Short problem A: Copy the excerpt word for word from "In a communist" to "new social activities.".

Excerpt:
Capitalist wage slavery dehumanizes us. It pits us against each other in competition. Our historic task is not to demand useless reforms. It’s not to make exploitation more palatable. It is to abolish wage slavery!
For example, the majority of farmworkers in the San Quintín Valley in Baja California, Mexico or in the San Joaquin Valley in California, USA, are indigenous Zapotecos, Mixtecos, Triques, Popolucas, Seris or Yaquis, etc, from Oaxaca, Guerrero, and from Sinaloa, Mexico.
We are super-exploited, and racially discriminated against, but we have the great potential to provide crucial leadership to mobilize the masses for communism. Because only communist revolution will put an end to this racist wage slavery.
In a communist society, we will integrate the city and the fields, because we will produce food as well as industrial products. We will work in the areas of health care, construction, etc. We will plant and harvest the healthiest products in a healthy environment.
We will use machines whenever possible, but to make the work easier, not to “fire people,” but to give us time to study or travel or play or participate in an endless number of many, many new social activities.
Starting right now, we need communist solidarity not only inside our organization ICWP, but with those workers who have mobilized their strike and with the teachers of section XXII of the teachers’ union of Oaxaca, Chiapas, Guerrero and Michoacán, etc. With their massive public marches and their work stoppages they are exposing the racist capitalist system both in Mexico as well as the US, exposing their corruption and exploitation as the root of all our woes, sufferings and deprivations!
Together and coordinated, we must mobilize ourselves for a new world where we produce only to meet the needs of our international worker social class, not for the profits of a minority of racist capitalist murderous bosses! United and organized we will bring down this wage slavery! Let’s unite! Let’s unite!
--Comrade in the East of the US
The Masses Are Not Clueless
While I admire “Red Soldier’s” work in the armed forces I think his/her front page Red Flag article went seriously astray. The article calls the masses “clueless.” Worse, it calls his fellow soldiers “clueless” and the masses “even more clueless.”
To borrow a phrase, I think “the masses are clueless” is not a communist principle.
Why, according to the article, are the masses clueless? Because they don’t believe a US/China war is imminent.
If that’s clueless, then count me in, because I don’t believe it either. The main reason is that I don’t yet see the kind of frantic war preparations that led up to WWII.
Adam Tooze in his book The Wages of Destruction described how in 1933 Germany gave up trying to compete economically with its rivals. Instead, they started spending every spare pfennig on armaments and training. Neither the US nor China is doing anything like this.
The real problem with the article, however, is that it doesn’t talk about communism, or the party, or winning soldiers to communism, or recruiting them to the party. This is the whole reason that communists join the armed forces! Not to shake the masses out of their supposed cluelessness.
If you think about why workers join the army you find plenty of grounds for winning them to communism and the ICWP. For a start, many join because of (racist) unemployment. Under communism, everyone works, in the (red) army or out. And everyone will be given the opportunity to learn advanced skills.
Many join for the benefits (like healthcare) for them and their families. Under communism, everybody’s needs – healthcare, but also food and housing – will be taken care of free of charge (there will be no money).
Many join under the mistaken impression that the forces are free of racism. However it is no mistake to expect that communist revolution will deal a fatal blow to racism. And under communism, we will eventually exterminate racism for good.

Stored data
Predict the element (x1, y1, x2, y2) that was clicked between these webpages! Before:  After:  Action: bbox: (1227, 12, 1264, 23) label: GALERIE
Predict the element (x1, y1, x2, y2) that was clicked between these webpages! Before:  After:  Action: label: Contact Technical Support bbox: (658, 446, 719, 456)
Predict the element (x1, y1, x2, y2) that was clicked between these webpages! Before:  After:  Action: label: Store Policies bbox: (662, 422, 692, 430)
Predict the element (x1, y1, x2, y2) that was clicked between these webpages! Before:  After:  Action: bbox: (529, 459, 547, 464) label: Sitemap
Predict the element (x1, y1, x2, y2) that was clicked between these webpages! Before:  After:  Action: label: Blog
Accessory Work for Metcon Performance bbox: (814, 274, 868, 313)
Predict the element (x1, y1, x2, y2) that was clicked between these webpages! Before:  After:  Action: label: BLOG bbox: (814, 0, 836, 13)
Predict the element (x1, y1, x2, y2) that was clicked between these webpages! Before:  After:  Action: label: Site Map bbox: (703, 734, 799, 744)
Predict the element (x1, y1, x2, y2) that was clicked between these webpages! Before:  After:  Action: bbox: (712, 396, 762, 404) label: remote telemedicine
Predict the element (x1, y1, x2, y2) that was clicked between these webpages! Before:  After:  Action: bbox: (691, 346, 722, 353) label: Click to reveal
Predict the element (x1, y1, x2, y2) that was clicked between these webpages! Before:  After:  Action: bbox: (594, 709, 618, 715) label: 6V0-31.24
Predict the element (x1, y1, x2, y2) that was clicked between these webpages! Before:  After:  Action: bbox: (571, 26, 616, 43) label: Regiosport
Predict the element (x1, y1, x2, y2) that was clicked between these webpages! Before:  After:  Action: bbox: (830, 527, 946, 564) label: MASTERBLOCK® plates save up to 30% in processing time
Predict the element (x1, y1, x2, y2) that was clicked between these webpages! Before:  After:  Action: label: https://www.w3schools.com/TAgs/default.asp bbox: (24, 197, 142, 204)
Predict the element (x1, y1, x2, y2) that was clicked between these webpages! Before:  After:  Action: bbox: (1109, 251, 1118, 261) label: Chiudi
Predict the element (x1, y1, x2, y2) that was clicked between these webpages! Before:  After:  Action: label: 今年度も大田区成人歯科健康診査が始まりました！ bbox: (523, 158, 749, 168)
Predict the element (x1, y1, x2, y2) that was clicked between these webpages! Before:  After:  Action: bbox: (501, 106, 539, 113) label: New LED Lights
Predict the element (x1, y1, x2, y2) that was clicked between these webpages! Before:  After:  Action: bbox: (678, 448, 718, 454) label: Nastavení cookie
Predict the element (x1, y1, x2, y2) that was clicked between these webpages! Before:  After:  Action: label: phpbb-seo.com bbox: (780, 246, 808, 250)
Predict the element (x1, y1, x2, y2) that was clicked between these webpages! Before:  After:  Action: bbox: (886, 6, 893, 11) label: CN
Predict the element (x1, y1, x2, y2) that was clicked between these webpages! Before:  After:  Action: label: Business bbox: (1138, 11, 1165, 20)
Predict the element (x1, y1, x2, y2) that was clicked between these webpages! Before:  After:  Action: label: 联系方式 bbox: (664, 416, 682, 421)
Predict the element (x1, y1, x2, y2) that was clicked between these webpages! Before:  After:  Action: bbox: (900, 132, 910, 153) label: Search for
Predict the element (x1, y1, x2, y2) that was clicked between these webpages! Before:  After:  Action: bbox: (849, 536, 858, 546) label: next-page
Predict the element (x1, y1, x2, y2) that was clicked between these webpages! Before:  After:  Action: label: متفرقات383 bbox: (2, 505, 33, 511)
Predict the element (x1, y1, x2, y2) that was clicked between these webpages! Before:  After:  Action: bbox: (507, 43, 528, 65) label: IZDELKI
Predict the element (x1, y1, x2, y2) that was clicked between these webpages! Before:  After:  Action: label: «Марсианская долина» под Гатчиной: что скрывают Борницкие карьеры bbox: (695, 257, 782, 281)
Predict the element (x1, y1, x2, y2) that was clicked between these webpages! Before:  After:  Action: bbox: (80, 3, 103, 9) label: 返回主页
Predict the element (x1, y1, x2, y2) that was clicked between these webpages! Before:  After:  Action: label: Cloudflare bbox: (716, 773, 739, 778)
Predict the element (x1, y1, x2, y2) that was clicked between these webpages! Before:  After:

Short problem B: Repeat without any change the lines of the listing from the line with "773, 739, 778)" through the end of the listing.

Written reply A:
In a communist society, we will integrate the city and the fields, because we will produce food as well as industrial products. We will work in the areas of health care, construction, etc. We will plant and harvest the healthiest products in a healthy environment.
We will use machines whenever possible, but to make the work easier, not to “fire people,” but to give us time to study or travel or play or participate in an endless number of many, many new social activities.

Written reply B:
Predict the element (x1, y1, x2, y2) that was clicked between these webpages! Before:  After:  Action: label: Cloudflare bbox: (716, 773, 739, 778)
Predict the element (x1, y1, x2, y2) that was clicked between these webpages! Before:  After:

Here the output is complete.